TRY IT
Restate the entries word for word, leaving nothing out.

[Saved data entries]
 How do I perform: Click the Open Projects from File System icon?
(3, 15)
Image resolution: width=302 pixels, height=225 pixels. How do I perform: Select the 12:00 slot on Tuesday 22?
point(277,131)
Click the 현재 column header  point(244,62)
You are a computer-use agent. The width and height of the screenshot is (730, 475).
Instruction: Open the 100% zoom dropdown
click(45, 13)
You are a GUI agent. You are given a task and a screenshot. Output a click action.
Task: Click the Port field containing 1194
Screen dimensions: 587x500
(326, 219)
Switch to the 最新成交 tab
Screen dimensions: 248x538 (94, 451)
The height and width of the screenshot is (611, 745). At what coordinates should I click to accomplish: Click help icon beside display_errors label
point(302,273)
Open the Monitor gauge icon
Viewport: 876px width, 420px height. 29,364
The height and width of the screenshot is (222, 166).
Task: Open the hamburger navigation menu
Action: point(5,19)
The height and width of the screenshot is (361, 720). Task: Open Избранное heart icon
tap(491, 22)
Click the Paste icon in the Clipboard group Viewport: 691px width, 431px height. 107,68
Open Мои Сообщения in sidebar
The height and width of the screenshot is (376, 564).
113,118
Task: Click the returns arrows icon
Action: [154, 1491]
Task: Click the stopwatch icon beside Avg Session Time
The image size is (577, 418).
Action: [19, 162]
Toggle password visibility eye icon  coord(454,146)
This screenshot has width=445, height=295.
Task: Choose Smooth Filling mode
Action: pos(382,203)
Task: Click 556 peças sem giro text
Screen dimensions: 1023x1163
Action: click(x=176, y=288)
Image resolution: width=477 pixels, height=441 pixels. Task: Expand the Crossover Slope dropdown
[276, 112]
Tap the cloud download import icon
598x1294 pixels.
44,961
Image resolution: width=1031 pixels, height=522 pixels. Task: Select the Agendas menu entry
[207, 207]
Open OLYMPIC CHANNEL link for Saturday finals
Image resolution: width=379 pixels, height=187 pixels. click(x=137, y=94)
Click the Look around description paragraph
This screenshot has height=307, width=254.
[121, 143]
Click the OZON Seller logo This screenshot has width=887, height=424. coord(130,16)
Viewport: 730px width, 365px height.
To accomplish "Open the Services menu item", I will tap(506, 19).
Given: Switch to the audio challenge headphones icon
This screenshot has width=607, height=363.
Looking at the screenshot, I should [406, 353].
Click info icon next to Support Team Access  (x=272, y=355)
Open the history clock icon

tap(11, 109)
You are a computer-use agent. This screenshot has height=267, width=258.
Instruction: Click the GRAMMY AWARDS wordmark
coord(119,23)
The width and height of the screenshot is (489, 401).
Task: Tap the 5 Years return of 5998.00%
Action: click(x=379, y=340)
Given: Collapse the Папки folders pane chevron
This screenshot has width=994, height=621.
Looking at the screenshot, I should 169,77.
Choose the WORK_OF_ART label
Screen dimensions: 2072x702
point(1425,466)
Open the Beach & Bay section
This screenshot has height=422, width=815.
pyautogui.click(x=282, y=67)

ANSWER BOX
 How do I perform: Click the Open Projects from File System icon?
(3, 15)
Image resolution: width=302 pixels, height=225 pixels. How do I perform: Select the 12:00 slot on Tuesday 22?
point(277,131)
Click the 현재 column header  point(244,62)
You are a computer-use agent. The width and height of the screenshot is (730, 475).
Instruction: Open the 100% zoom dropdown
click(45, 13)
You are a GUI agent. You are given a task and a screenshot. Output a click action.
Task: Click the Port field containing 1194
Screen dimensions: 587x500
(326, 219)
Switch to the 最新成交 tab
Screen dimensions: 248x538 (94, 451)
The height and width of the screenshot is (611, 745). At what coordinates should I click to accomplish: Click help icon beside display_errors label
point(302,273)
Open the Monitor gauge icon
Viewport: 876px width, 420px height. 29,364
The height and width of the screenshot is (222, 166).
Task: Open the hamburger navigation menu
Action: point(5,19)
The height and width of the screenshot is (361, 720). Task: Open Избранное heart icon
tap(491, 22)
Click the Paste icon in the Clipboard group Viewport: 691px width, 431px height. 107,68
Open Мои Сообщения in sidebar
The height and width of the screenshot is (376, 564).
113,118
Task: Click the returns arrows icon
Action: [154, 1491]
Task: Click the stopwatch icon beside Avg Session Time
The image size is (577, 418).
Action: [19, 162]
Toggle password visibility eye icon  coord(454,146)
This screenshot has width=445, height=295.
Task: Choose Smooth Filling mode
Action: pos(382,203)
Task: Click 556 peças sem giro text
Screen dimensions: 1023x1163
Action: click(x=176, y=288)
Image resolution: width=477 pixels, height=441 pixels. Task: Expand the Crossover Slope dropdown
[276, 112]
Tap the cloud download import icon
598x1294 pixels.
44,961
Image resolution: width=1031 pixels, height=522 pixels. Task: Select the Agendas menu entry
[207, 207]
Open OLYMPIC CHANNEL link for Saturday finals
Image resolution: width=379 pixels, height=187 pixels. click(x=137, y=94)
Click the Look around description paragraph
This screenshot has height=307, width=254.
[121, 143]
Click the OZON Seller logo This screenshot has width=887, height=424. coord(130,16)
Viewport: 730px width, 365px height.
To accomplish "Open the Services menu item", I will tap(506, 19).
Given: Switch to the audio challenge headphones icon
This screenshot has width=607, height=363.
Looking at the screenshot, I should [406, 353].
Click info icon next to Support Team Access  (x=272, y=355)
Open the history clock icon

tap(11, 109)
You are a computer-use agent. This screenshot has height=267, width=258.
Instruction: Click the GRAMMY AWARDS wordmark
coord(119,23)
The width and height of the screenshot is (489, 401).
Task: Tap the 5 Years return of 5998.00%
Action: click(x=379, y=340)
Given: Collapse the Папки folders pane chevron
This screenshot has width=994, height=621.
Looking at the screenshot, I should 169,77.
Choose the WORK_OF_ART label
Screen dimensions: 2072x702
point(1425,466)
Open the Beach & Bay section
This screenshot has height=422, width=815.
pyautogui.click(x=282, y=67)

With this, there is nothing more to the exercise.